Is the MMO genre back to being a niche market?

Anyone else seeing the irony of SOE making their next EQ game a WoW clone? My my how quickly things change, and am I the only one thinking SOE is going to find a new and creative way to screw this one up as well?

But warm SOE thoughts aside, the EQ franchise going in a straight-up WoW-clone direction does bring up an interesting point; can you make a ‘mass market’ MMO in the post-WoW age without just trying to remake WoW? Or rather, WILL anyone try to make a ‘mass market’ MMO that’s not “here is how we plan to recreate WoW” in 2010, 2011, or 2012?

One would think that with so many titles having already tried that strategy in vain, someone at a big company would take a quick look around and say “hey, let’s not try to re-create what happened with WAR/Aion/LotRO/insert-failed-WoW-clone-here”. That perhaps they would look at the successful smaller titles that have been around for years and instead say “hey, if we throw X millions of dollars at this idea, I think we can expand the concept beyond the 10s or low 100 thousands of users”.

Now I’m not saying that if you throw 100 million dollars to make a AAA version of something like A Tale in the Desert or Darkfall it’s going to result in 1 million+ subscribers.
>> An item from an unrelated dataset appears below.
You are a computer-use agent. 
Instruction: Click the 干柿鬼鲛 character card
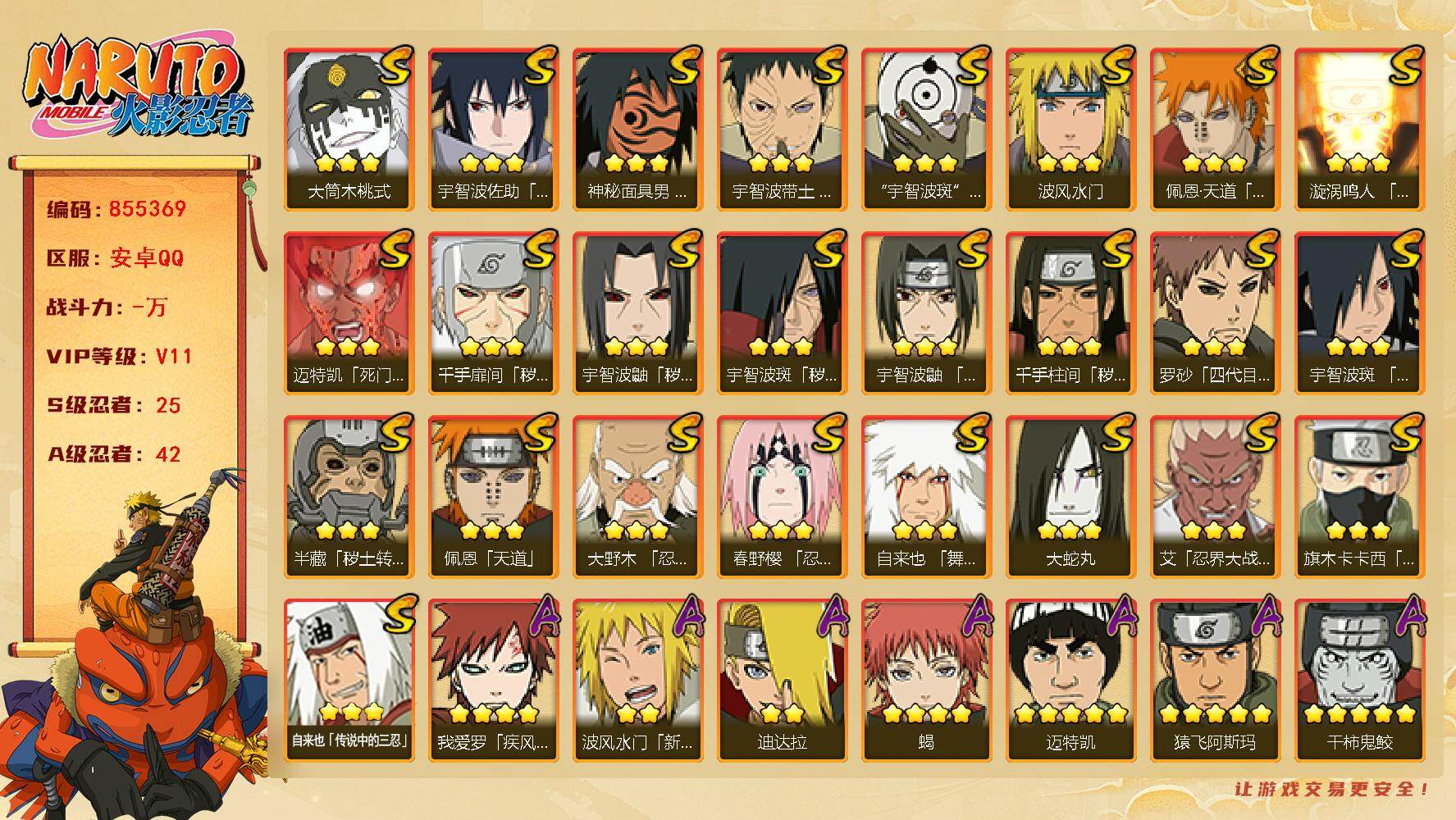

Actually I’m fairly sure it won’t, but then again I’m also fairly sure cloning WoW using $100m and a famous IP gets you WAR, so…

This brings up two related questions: is ANY game capable of WoW-level success, and if so, is the WoW approach (easy, overly accessible, MMORPG-lite) the only way to go? My answer to the first question is no, as I’ve always believed that WoW is an outlier in the genre, a product that came along at just the right time and, due to a social snowball effect rather than any design decision, reached the heights that it reached. But assuming a title could reach WoW-levels of success, it’s interesting to think about the second question.
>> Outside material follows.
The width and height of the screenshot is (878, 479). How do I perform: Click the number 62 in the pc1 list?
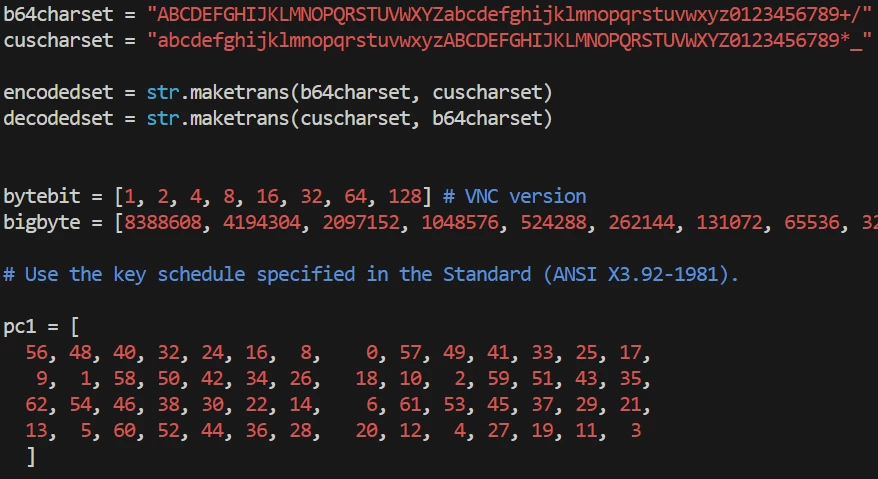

On the one hand, WoW has shown (reasons aside) that it IS possible for an MMO to attract 10m+ users. On the other hand we have the countless examples of why trying to re-create WoW is a good way to blow a ton of cash, and we also have a title like EVE, which is completely different in almost every way from WoW and yet is arguably the second most successful MMO ever (at least in the US/EU), considering it’s still growing after 6+ years and shows no signs of slowing down.

So if I’m an exec looking at the MMO market, I see two very different things. I see a huge game whose community loves an easy, accessibly, low graphics, solo-based MMO. I then look at the other big success story and I see a game that over the years has slowly built up its user base without sacrificing the original design core but has massively upgraded its graphics and the requirements to run them. A complex and at times arcane game as famous for its terrible lows as it is for its amazing highs (and one that many see as a giant spreadsheet-based bore), and one that has had more ‘famous’ controversies than perhaps all other games combined.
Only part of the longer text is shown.